- RECORDS SHOWN:
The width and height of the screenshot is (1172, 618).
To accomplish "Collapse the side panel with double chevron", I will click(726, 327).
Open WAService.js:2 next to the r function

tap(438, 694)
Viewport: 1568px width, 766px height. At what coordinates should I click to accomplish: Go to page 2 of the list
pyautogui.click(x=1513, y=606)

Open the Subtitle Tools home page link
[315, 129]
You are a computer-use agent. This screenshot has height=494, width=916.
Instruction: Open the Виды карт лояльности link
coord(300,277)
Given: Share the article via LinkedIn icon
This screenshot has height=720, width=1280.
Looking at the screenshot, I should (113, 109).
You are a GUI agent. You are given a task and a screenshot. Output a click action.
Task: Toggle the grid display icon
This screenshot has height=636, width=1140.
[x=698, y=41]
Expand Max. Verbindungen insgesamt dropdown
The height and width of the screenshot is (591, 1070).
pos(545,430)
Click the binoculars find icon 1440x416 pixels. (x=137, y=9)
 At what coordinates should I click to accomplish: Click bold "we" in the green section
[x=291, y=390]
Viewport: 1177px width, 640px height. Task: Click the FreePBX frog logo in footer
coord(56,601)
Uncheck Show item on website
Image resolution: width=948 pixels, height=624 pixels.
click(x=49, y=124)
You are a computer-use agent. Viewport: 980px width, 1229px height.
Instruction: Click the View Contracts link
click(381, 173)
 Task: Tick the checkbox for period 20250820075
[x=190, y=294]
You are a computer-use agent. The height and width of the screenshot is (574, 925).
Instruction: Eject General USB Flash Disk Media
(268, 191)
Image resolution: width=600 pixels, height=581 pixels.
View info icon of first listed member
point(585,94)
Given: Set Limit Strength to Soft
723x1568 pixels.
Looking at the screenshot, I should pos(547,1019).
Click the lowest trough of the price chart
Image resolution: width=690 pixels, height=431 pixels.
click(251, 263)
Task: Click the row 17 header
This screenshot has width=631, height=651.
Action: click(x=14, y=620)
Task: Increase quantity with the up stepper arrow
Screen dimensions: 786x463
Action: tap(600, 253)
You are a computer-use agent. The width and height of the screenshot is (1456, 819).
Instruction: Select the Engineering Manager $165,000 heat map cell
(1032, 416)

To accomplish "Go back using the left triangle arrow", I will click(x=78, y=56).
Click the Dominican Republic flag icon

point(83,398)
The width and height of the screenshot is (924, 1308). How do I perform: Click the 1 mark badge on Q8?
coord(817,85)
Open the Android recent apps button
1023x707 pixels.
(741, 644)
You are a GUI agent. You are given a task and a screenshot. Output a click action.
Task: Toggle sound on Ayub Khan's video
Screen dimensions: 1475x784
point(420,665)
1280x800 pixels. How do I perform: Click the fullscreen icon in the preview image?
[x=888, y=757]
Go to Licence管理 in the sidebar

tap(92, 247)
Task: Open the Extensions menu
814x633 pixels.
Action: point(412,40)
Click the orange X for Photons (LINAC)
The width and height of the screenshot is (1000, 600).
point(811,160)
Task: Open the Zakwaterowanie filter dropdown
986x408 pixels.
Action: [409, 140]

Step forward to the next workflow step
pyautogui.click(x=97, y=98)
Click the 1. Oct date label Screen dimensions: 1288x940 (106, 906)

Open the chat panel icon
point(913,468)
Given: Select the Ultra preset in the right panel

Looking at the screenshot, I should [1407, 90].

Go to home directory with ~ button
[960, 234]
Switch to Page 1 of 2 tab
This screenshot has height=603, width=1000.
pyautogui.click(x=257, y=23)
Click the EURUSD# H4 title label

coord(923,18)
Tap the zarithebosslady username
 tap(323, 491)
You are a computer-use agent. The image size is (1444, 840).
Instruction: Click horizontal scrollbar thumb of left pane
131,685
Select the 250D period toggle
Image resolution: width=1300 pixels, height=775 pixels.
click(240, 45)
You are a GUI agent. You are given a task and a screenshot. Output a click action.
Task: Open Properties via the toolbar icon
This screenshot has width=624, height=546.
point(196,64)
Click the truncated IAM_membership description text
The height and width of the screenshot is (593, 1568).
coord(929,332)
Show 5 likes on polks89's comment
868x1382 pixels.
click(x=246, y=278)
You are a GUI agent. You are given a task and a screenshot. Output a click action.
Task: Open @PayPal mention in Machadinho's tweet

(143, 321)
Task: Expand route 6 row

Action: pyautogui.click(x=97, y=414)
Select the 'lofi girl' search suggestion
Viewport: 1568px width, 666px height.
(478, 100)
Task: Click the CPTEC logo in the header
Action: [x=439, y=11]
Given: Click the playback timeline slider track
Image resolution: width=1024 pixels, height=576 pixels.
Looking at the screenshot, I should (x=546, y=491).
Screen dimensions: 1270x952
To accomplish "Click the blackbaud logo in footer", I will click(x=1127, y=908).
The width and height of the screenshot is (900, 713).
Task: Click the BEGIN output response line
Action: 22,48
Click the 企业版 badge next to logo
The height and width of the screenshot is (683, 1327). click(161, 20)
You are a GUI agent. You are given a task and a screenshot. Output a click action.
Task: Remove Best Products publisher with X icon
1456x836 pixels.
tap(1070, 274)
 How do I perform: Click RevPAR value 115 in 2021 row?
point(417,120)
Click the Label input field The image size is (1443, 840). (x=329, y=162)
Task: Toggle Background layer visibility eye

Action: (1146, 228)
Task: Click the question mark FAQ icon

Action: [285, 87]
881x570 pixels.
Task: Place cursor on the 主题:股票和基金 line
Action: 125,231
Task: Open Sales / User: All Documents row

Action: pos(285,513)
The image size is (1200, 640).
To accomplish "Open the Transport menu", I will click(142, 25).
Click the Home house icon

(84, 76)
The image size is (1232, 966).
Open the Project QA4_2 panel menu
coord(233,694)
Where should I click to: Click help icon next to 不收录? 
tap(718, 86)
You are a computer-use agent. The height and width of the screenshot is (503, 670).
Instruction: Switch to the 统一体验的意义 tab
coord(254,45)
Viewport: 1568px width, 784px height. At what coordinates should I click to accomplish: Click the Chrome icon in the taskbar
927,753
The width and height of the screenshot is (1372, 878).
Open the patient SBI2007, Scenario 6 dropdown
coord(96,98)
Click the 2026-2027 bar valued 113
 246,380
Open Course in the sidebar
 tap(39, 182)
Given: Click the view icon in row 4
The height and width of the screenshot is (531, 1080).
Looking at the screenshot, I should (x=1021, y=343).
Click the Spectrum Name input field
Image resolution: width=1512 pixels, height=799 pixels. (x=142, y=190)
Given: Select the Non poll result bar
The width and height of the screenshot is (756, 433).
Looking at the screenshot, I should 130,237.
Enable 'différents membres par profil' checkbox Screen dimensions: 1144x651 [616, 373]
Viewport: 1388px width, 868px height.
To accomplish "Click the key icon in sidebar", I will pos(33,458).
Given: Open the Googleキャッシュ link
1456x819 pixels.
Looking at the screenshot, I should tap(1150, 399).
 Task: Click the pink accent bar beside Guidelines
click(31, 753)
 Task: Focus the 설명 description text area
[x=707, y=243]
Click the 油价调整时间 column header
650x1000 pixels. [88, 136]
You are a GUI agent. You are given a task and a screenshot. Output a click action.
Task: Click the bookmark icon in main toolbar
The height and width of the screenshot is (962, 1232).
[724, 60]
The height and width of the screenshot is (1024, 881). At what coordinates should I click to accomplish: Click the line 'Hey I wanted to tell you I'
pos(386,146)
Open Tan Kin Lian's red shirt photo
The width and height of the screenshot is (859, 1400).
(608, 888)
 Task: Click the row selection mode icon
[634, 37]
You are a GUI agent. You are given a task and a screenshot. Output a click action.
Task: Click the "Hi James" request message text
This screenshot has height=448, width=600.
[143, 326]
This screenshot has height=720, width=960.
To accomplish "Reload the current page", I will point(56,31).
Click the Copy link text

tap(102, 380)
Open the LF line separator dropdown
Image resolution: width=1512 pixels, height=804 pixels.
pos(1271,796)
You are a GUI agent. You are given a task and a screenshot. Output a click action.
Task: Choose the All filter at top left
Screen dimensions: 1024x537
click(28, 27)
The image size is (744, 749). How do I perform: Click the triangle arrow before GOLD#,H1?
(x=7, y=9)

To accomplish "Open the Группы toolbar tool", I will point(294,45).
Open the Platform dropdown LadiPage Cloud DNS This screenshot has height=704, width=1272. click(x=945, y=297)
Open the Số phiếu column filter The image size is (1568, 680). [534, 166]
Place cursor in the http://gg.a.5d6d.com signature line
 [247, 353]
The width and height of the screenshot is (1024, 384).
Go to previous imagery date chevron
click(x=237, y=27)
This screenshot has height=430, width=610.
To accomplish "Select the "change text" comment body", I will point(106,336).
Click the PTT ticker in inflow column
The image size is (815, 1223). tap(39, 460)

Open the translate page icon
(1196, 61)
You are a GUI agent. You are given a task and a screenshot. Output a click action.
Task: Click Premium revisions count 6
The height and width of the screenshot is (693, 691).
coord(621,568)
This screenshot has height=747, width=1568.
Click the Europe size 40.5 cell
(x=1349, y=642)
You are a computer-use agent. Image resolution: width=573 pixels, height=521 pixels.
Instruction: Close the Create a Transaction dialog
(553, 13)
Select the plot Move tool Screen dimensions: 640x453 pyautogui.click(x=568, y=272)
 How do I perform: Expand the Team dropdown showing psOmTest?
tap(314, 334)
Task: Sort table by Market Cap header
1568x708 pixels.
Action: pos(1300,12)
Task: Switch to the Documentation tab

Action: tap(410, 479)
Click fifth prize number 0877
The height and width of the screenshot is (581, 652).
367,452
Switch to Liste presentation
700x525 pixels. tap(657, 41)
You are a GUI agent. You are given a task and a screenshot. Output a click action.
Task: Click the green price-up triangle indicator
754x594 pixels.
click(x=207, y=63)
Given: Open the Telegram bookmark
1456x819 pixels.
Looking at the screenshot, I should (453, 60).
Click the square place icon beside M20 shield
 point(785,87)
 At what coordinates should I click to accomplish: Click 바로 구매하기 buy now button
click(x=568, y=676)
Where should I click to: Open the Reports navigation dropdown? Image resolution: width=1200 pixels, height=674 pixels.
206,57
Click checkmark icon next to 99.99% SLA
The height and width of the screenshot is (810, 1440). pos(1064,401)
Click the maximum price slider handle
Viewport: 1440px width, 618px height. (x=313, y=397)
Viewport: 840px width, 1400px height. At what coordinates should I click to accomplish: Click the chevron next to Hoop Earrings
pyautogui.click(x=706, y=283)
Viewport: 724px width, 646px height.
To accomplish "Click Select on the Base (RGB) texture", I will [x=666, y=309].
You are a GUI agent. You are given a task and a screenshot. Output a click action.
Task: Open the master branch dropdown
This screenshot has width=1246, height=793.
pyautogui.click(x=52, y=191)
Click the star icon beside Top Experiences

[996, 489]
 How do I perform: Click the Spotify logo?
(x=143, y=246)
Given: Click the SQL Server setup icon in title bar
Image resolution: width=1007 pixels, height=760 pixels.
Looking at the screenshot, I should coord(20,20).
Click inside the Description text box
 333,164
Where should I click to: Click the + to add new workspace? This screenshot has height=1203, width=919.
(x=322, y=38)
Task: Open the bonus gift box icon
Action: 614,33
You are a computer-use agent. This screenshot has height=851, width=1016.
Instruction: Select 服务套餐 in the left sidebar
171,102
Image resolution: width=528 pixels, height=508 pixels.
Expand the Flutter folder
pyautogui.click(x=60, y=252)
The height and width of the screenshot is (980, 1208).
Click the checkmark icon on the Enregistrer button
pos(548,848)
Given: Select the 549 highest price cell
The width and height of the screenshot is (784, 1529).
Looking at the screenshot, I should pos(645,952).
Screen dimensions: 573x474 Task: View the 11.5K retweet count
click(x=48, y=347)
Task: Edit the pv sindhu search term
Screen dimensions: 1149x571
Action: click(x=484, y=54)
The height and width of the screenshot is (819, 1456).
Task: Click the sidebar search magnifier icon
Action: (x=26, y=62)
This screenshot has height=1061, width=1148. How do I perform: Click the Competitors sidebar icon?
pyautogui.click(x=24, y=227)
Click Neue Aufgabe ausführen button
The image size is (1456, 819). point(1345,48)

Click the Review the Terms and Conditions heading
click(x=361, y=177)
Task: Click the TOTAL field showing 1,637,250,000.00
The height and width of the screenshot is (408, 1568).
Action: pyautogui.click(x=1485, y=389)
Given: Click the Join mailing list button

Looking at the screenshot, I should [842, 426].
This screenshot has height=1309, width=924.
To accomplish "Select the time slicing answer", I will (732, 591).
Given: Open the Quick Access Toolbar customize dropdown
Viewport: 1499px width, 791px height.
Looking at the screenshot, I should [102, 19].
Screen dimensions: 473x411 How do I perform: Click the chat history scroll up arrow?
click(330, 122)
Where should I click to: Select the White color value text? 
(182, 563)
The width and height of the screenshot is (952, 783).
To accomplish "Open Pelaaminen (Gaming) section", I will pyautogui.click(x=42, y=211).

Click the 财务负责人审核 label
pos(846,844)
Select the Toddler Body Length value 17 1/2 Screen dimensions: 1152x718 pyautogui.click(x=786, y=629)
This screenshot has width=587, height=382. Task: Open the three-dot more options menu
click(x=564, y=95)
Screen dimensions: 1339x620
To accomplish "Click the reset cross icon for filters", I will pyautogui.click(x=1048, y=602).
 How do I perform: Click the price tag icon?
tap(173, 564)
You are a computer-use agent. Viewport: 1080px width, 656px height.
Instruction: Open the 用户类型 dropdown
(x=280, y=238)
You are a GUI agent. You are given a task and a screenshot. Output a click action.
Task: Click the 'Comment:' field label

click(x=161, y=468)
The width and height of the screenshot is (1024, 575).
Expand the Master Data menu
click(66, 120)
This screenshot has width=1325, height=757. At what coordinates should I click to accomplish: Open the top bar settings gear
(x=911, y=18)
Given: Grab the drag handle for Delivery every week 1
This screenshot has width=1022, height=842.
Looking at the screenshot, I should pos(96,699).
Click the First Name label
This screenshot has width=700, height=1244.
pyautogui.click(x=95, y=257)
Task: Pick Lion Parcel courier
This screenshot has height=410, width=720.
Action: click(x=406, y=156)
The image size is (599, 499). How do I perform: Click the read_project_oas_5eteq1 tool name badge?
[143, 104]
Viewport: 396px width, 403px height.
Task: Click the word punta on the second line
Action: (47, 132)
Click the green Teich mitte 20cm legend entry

- WHAT YOU HAVE TO DO:
Can you render the records as a numbered list, starting at the line that contains "Given: Open the Telegram bookmark" and ending at the line that contains "point(785,87)", with any blank lines omitted?

- SOLUTION TO THIS EXERCISE:
1. Given: Open the Telegram bookmark
2. 1456x819 pixels.
3. Looking at the screenshot, I should (453, 60).
4. Click the square place icon beside M20 shield
5.  point(785,87)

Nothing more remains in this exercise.